Stored items:

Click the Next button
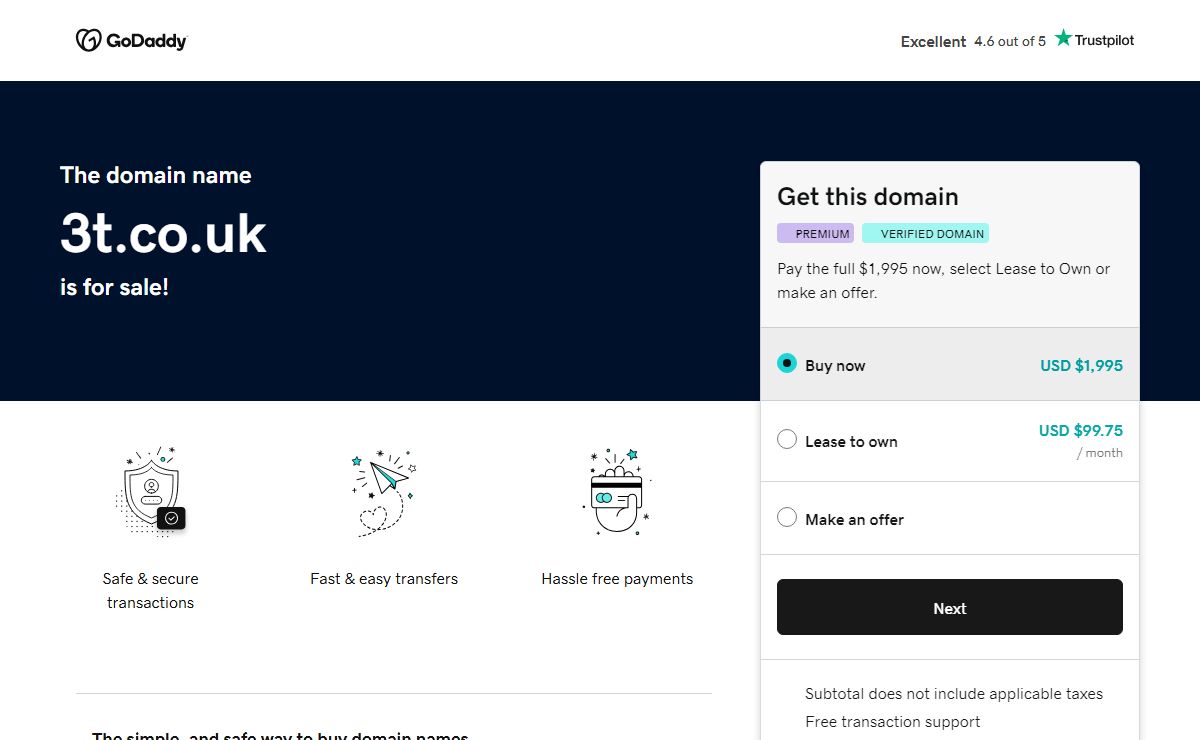 pos(950,607)
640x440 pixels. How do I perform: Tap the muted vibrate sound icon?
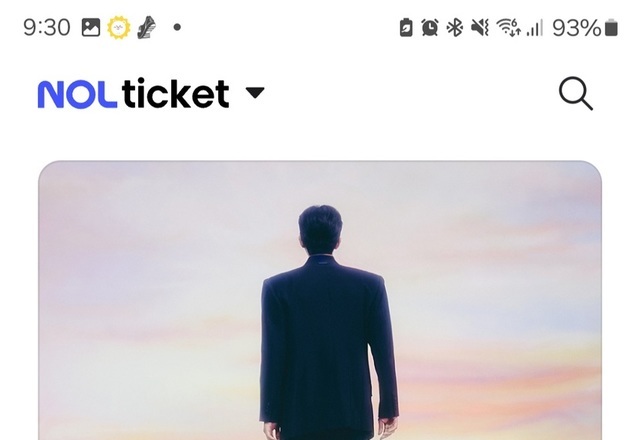coord(480,28)
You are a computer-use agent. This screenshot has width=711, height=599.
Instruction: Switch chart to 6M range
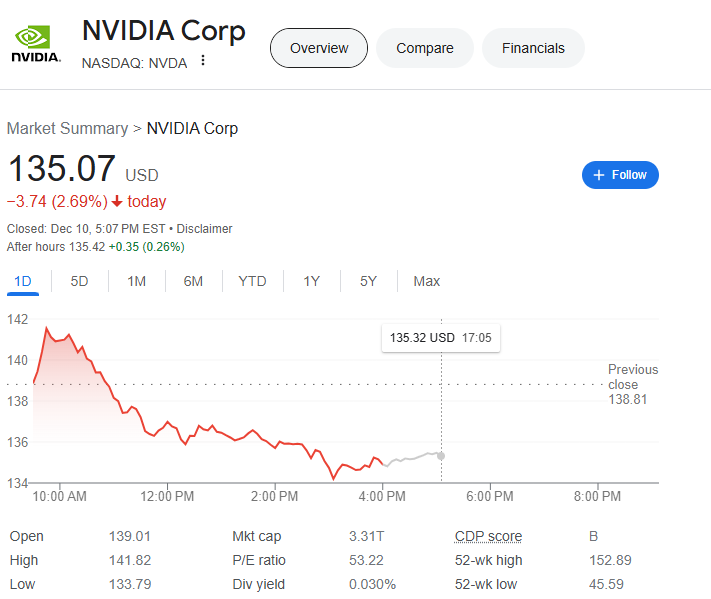coord(193,281)
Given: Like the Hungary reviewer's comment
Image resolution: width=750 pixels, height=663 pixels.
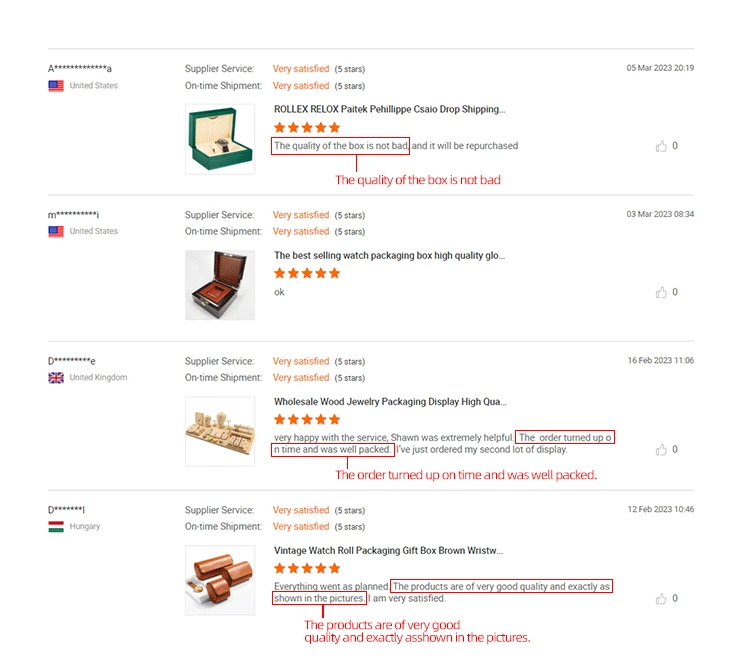Looking at the screenshot, I should pyautogui.click(x=661, y=598).

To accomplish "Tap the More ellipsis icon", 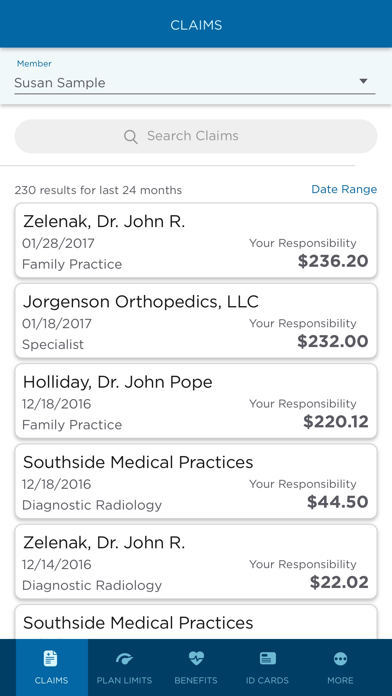I will tap(341, 659).
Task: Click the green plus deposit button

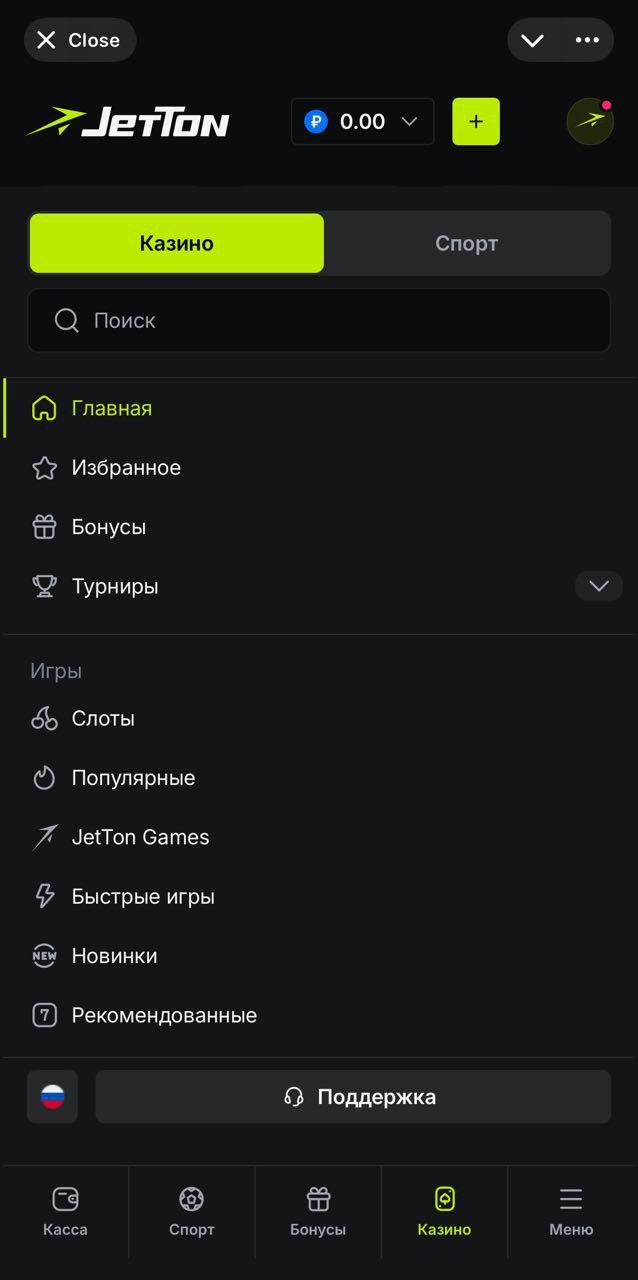Action: pyautogui.click(x=476, y=121)
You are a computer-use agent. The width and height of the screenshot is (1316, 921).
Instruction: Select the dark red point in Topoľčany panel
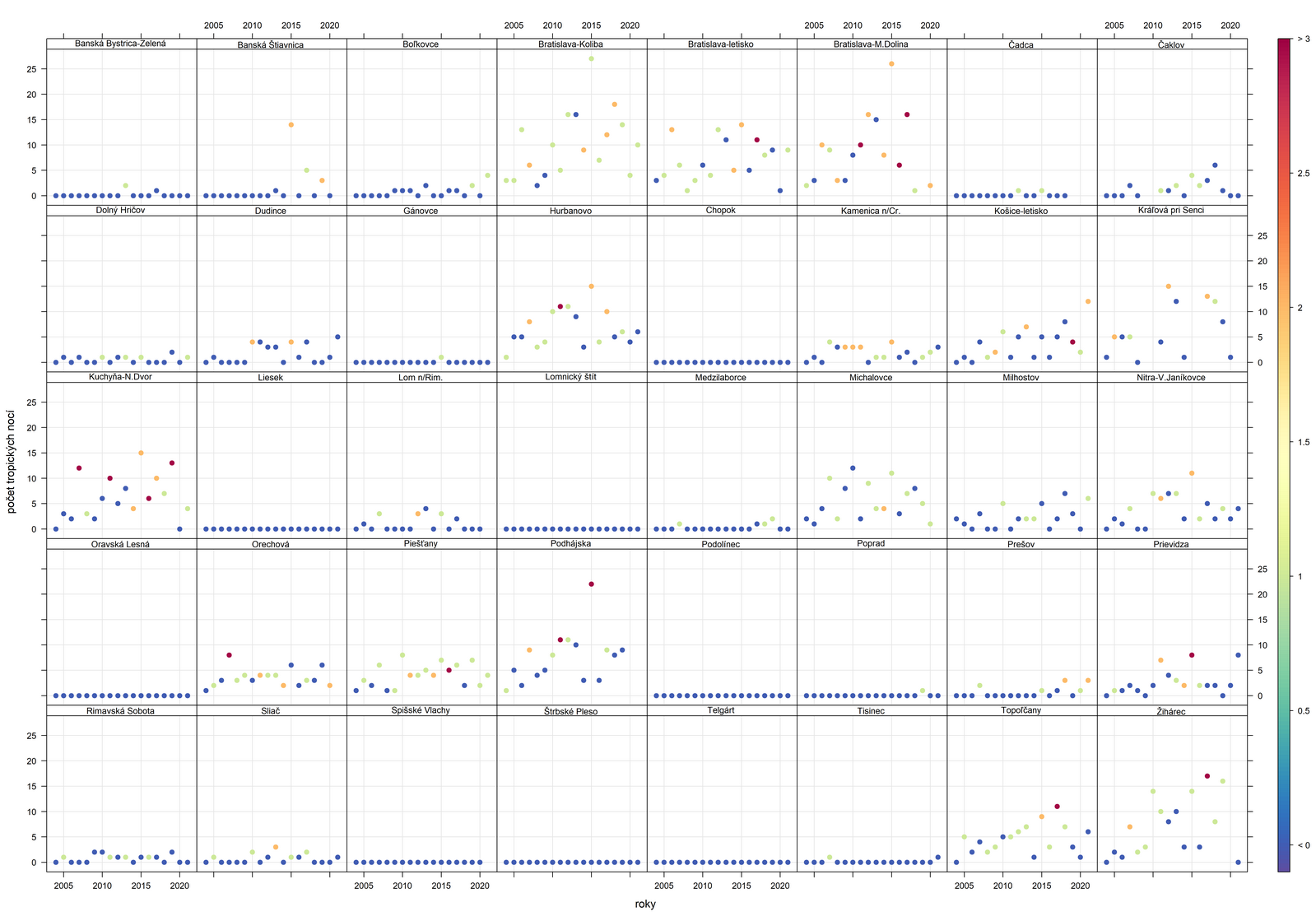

Action item - Include the first line of the records, the line containing "Given: Like the Hungary reviewer's comment", and every line between them, repeated exactly. Skip the pictures.

Solution for this task -
Click the Next button
 pos(950,607)
640x440 pixels. How do I perform: Tap the muted vibrate sound icon?
coord(480,28)
You are a computer-use agent. This screenshot has width=711, height=599.
Instruction: Switch chart to 6M range
coord(193,281)
Given: Like the Hungary reviewer's comment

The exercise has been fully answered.